L’Ordre a donc entrepris des travaux avec les autres ordres œuvrant en milieu scolaire et concernés par ce dossier (le Collège des médecins du Québec, l’Ordre des infirmières et infirmiers du Québec, l’Ordre professionnel de la physiothérapie du Québec, l’Ordre des psychoéducateurs et psychoéducatrices du Québec ainsi que l’Ordre des psychologues du Québec) de même qu’avec la Fédération des centres de services scolaires du Québec (FCSSQ) afin de tenter d’identifier des pistes de solution à mettre en œuvre.

L’OEQ, de concert avec les ordres susmentionnés, a de plus acheminé une lettre à M. Jean-François Roberge, ministre de l’Éducation, Mme Danielle McCann, ministre responsable de l’application des lois professionnelles et Mme Diane Legault, présidente de l’Office des professions du Québec, afin de les sensibiliser à la problématique et solliciter leur collaboration dans cet important dossier.

Afin de dissiper la confusion qu’il semble actuellement y avoir à l’égard de la contention en milieu scolaire, l’Ordre a de plus préparé une infolettre contenant un résumé des principales questions reçues de la part de ses membres à cet égard, de même que les réponses afférentes. L’infolettre contient également un rappel des principales étapes du processus clinique en lien avec la décision d’utiliser une mesure de contention ou mesure de contrôle. L’Ordre a de plus mis à la disposition de ses membres un forum d’échange et de discussion afin que ces derniers puissent débattre sur le sujet.

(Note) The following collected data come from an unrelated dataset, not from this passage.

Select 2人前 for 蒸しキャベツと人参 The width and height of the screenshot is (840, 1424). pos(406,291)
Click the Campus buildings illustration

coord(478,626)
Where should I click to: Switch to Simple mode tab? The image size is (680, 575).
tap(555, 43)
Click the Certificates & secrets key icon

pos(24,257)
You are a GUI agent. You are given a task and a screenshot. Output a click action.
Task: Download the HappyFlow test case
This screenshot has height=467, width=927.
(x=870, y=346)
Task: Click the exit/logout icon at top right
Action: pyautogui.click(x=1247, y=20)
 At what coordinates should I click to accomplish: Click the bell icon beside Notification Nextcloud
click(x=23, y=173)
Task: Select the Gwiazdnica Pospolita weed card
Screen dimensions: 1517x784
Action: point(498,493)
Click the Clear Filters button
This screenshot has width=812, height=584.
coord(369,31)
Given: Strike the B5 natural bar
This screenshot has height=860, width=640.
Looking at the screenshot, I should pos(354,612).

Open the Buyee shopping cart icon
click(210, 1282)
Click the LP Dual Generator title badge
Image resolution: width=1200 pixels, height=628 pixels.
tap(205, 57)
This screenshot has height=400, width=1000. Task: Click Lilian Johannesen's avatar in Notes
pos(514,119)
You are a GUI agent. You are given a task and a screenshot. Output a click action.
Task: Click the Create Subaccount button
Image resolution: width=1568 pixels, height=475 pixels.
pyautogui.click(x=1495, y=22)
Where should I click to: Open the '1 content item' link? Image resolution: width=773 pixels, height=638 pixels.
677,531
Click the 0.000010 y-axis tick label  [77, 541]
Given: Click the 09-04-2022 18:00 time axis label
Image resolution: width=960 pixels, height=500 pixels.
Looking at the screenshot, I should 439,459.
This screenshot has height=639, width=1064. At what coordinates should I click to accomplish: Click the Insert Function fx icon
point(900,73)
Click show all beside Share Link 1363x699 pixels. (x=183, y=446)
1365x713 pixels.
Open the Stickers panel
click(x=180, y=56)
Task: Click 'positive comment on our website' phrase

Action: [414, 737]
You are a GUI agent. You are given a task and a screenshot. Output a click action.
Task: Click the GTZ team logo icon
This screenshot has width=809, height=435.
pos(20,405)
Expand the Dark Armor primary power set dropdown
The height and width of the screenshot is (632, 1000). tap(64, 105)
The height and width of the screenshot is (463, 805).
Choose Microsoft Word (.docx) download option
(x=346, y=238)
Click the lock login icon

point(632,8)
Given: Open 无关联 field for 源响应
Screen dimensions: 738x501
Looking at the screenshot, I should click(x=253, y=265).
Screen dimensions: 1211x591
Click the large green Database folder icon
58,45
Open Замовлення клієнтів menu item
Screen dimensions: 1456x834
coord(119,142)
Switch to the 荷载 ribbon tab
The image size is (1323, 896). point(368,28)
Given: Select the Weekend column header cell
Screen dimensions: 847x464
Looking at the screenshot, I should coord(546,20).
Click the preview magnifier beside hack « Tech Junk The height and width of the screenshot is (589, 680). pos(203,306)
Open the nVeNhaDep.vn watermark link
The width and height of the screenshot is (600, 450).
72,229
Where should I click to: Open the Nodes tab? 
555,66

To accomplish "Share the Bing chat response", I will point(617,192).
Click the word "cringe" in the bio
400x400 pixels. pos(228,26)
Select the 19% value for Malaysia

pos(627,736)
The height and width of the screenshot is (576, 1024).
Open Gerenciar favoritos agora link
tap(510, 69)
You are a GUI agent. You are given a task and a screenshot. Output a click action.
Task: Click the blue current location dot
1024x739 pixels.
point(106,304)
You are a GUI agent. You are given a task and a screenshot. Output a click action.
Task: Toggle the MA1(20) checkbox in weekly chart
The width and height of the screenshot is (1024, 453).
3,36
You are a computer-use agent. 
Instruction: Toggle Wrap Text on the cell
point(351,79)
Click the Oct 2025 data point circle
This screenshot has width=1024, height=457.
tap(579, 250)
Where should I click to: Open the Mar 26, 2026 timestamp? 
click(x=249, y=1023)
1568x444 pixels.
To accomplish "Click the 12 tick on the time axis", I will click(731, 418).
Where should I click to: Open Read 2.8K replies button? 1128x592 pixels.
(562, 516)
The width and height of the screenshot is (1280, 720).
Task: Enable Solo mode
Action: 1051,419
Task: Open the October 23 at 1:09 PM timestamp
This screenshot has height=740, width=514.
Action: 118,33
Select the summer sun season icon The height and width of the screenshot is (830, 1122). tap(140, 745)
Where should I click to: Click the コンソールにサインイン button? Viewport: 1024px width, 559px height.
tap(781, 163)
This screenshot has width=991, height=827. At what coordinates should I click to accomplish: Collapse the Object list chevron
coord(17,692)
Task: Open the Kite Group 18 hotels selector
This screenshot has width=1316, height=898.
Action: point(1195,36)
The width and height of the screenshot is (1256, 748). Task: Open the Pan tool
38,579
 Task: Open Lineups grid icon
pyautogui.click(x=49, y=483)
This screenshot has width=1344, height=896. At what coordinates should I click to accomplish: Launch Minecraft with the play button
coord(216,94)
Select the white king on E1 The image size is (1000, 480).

Vous pouvez accéder au forum en allant à l’adresse suivante : https://portail.oeq.org/ forum/listeForums_v2.cnx.

Finalement, l’Ordre s’affaire actuellement à revoir sa formation offerte en gestion des mesures de contrôle afin que les ergothérapeutes soient encore mieux outillés dans le domaine de la contention en milieu scolaire. Cette nouvelle formation devrait être disponible au cours du printemps 2022.

L’Ordre est soucieux que ce dossier soit traité avec diligence et vous tiendra informé de la suite des démarches qui auront lieu incessamment.

1.La contention visée par la réserve d’activité est celle définie dans les «Orientations ministérielles relatives à l’utilisation exceptionnelle des mesures de contrôle : contention, isolement et substances chimiques». Il s’agit d’une «mesure de contrôle qui consiste à empêcher ou à limiter la liberté de mouvement d’une personne en utilisant la force humaine, un moyen mécanique ou en la privant d’un moyen qu’elle utilise pour pallier un handicap».